任务条目 1: 请列出关于生日问题的文段中所有表示一年天数的数字，并写明每个数字对应的是哪种年份。
任务条目 2: 请重写关于生日问题的文段中从“After traveling light”起到“launched the drone into space again.”为止（包括这两处）的部分，并把其中的“drone”改成“probe”。
任务条目 3: 根据关于生日问题的文段，设备到达Joka星后，题目要求找到生日相隔多少天以内的3个人？

Birthday Problem Revisited
A long long time ago in a galaxy far far away, the Wimwians, inhabitants of planet WimWi, discovered an unmanned drone that had landed on their planet. On examining the drone, they uncovered a device that sought the answer for the so called "Birthday Problem". The description of the problem was as follows:
If people on your planet were to enter a very large room one by one, what will be the expected number of people in the room when you first find 3 people with Birthdays within 1 day from each other.
The description further instructed them to enter the answer into the device and send the drone into space again. Startled by this turn of events, the Wimwians consulted their best mathematicians. Each year on Wimwi has 10 days and the mathematicians assumed equally likely birthdays and ignored leap years (leap years in Wimwi have 11 days), and found 5.78688636 to be the required answer. As such, the Wimwians entered this answer and sent the drone back into space.
After traveling light years away, the drone then landed on planet Joka. The same events ensued except this time, the numbers in the device had changed due to some unknown technical issues. The description read:
If people on your planet were to enter a very large room one by one, what will be the expected number of people in the room when you first find 3 people with Birthdays within 7 days from each other.
With a 100-day year on the planet, the Jokars (inhabitants of Joka) found the answer to be 8.48967364 (rounded to 8 decimal places because the device allowed only 8 places after the decimal point) assuming equally likely birthdays. They too entered the answer into the device and launched the drone into space again.

所给材料:
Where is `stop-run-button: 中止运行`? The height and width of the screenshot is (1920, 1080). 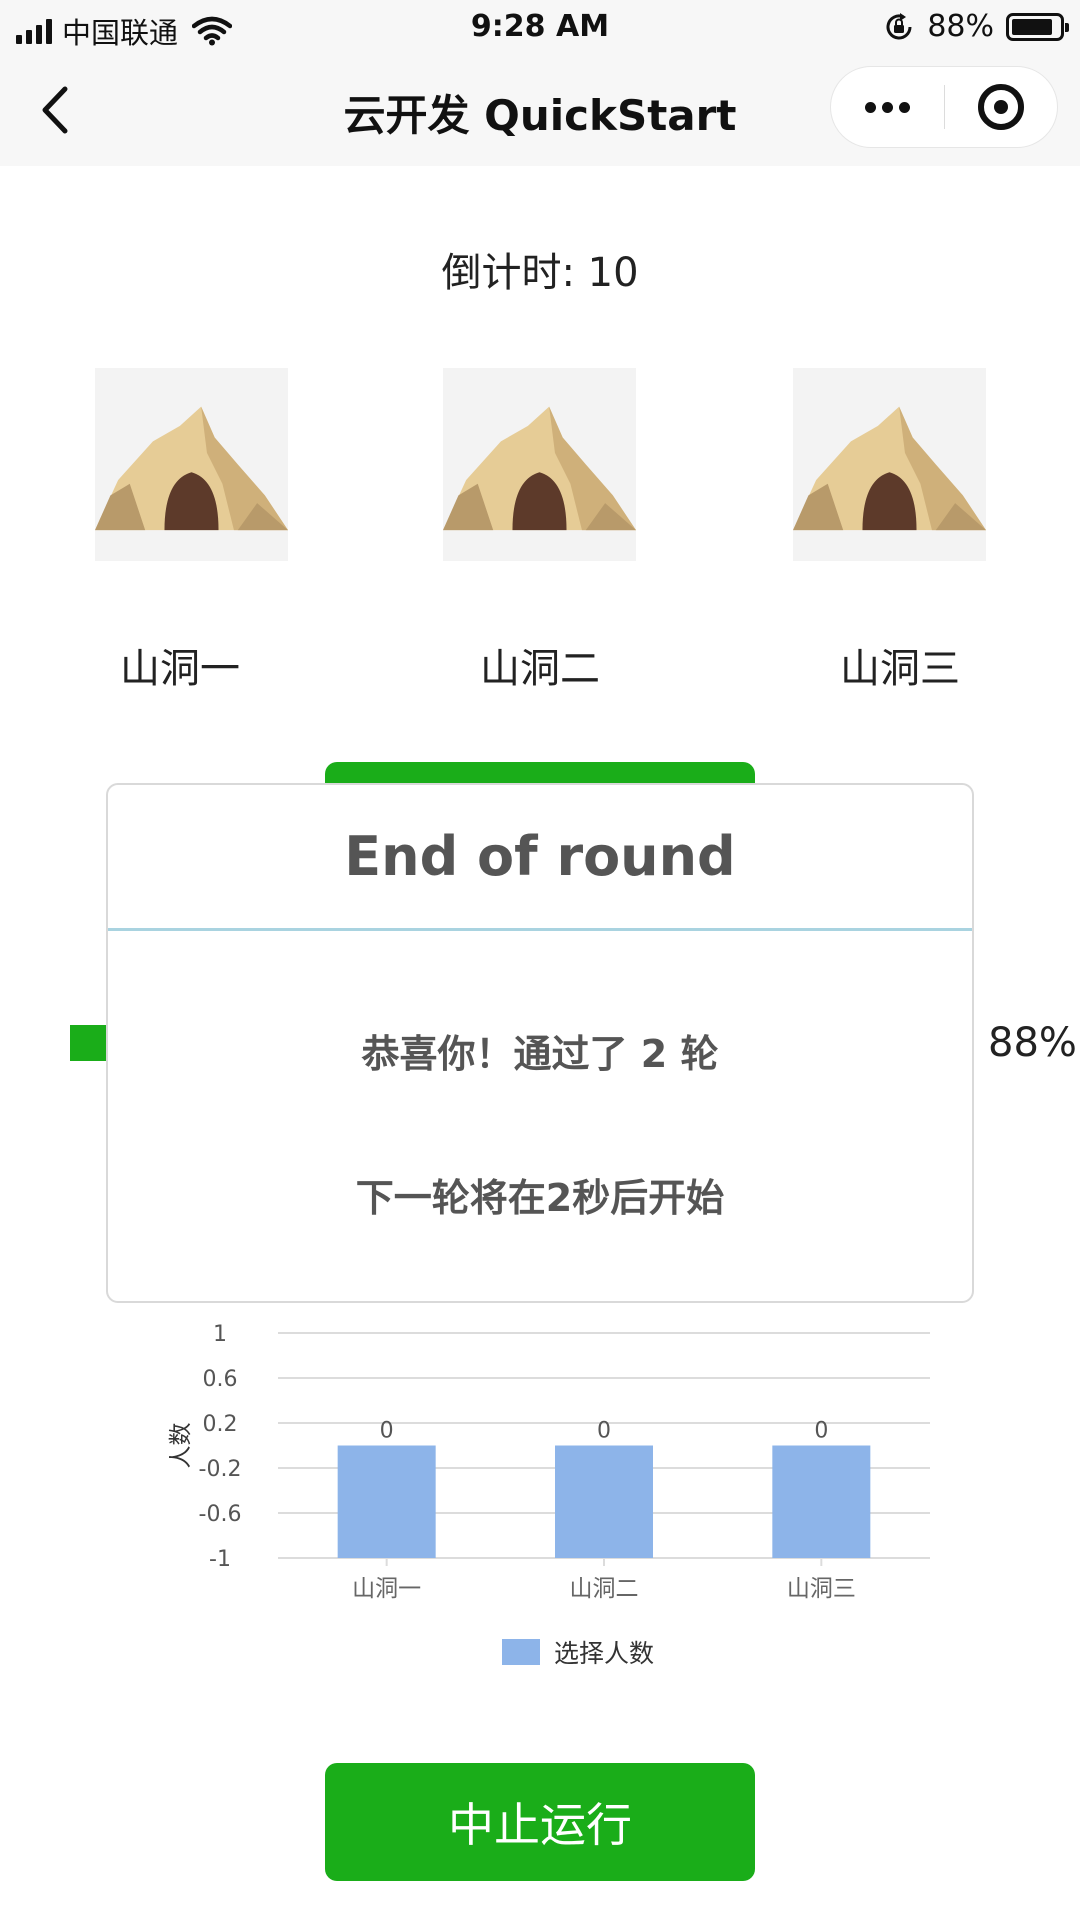 stop-run-button: 中止运行 is located at coordinates (540, 1822).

练习答案 1:
10：WimWi星上的每一年有10天。
11：WimWi星上的闰年有11天。
100：Joka星上的一年有100天。

练习答案 2:
After traveling light years away, the probe then landed on planet Joka. The same events ensued except this time, the numbers in the device had changed due to some unknown technical issues. The description read:
If people on your planet were to enter a very large room one by one, what will be the expected number of people in the room when you first find 3 people with Birthdays within 7 days from each other.
With a 100-day year on the planet, the Jokars (inhabitants of Joka) found the answer to be 8.48967364 (rounded to 8 decimal places because the device allowed only 8 places after the decimal point) assuming equally likely birthdays. They too entered the answer into the device and launched the probe into space again.

练习答案 3: 题目要求找到生日相隔7天以内的3个人。